As we become more aware of habitats being under pressure with many of our native species of wildlife struggling it becomes increasingly urgent for those of us who can do something to help. Providing an area dedicated to their needs isn't as hard as it seems though, and doesn't have to be a chore, it can also be a pleasure and an asset. A pond, no matter how tiny, a patch of grassland left unmown, even just a corner set aside and left untidy where the weeds are actually allowed to grow!
Our own wild space is an area set aside, having been cleared of some out grown conifers, and just left to get on with it. It's been interesting to see what comes up, though the odd nettle and bramble have been pulled out to allow space for other things. A few native trees and shrubs have been planted on the eastern side which will gradually take over, leaving a small sunny area where the grass is cut annually giving us a mini woodland and meadow.

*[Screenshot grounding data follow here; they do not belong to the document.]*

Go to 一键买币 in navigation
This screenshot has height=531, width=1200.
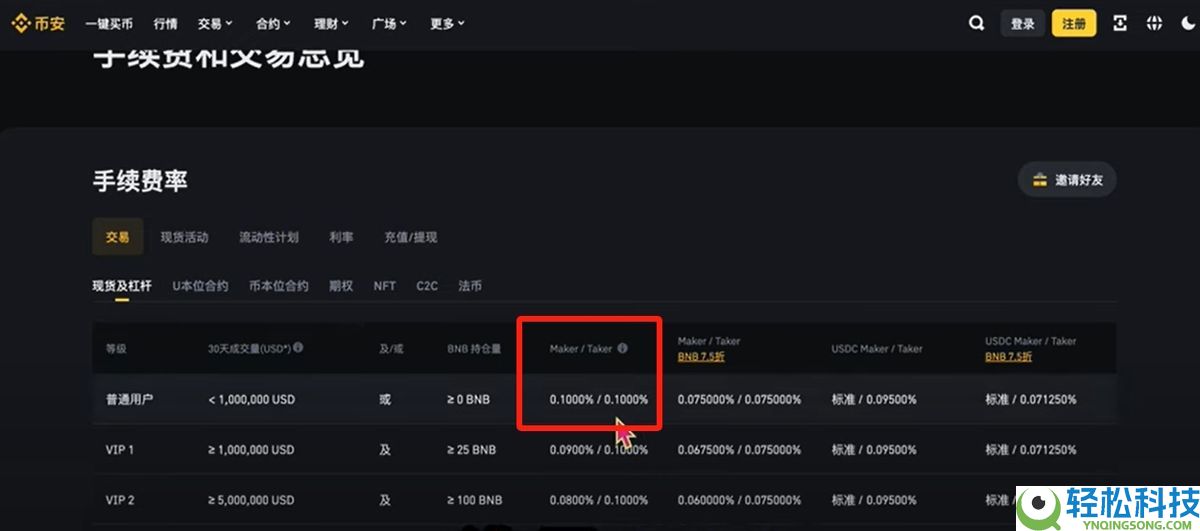click(109, 23)
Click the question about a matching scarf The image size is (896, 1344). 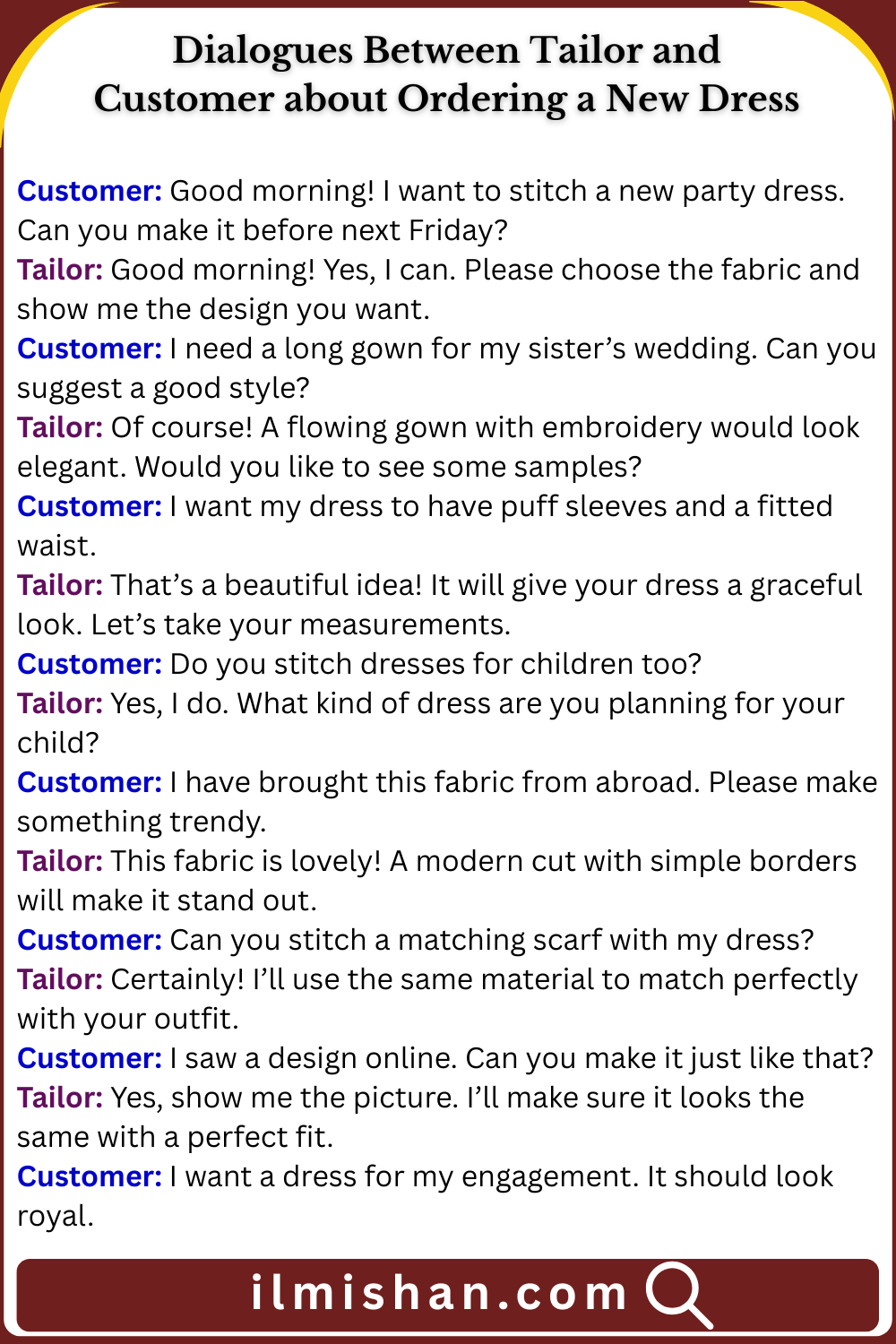491,940
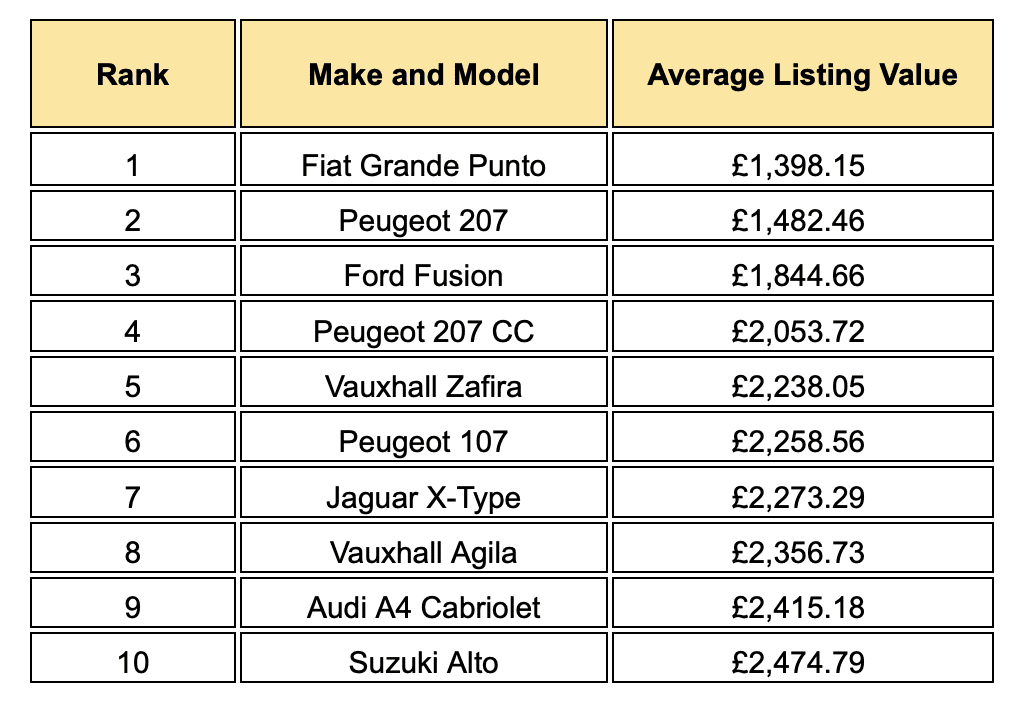Select the Rank column header

pos(133,74)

Since creating our wildlife garden, amongst the benefits we have noticed are fewer problems with slugs, most likely down to there being an increase in predators, and improved fruit set due to better pollination with the increase in bees. On the downside, we have not to mind sharing more of our harvest with the birds…a price for the moment we feel well worth paying.
For those of you who are lucky enough to have the room and are looking to plant up an area of your garden for your local wildlife, no matter how large or small, it's good to use native species where possible, as your bugs, butterflies and birds will all benefit. Please take a look at the selection of native plants we have on offer on our 'Native' page to help out.
We are so lucky living in the beautiful Wye Valley, all around us are species rich wildflower meadows which even at this time of year are full of colour and surprises in the form of unusual fungi!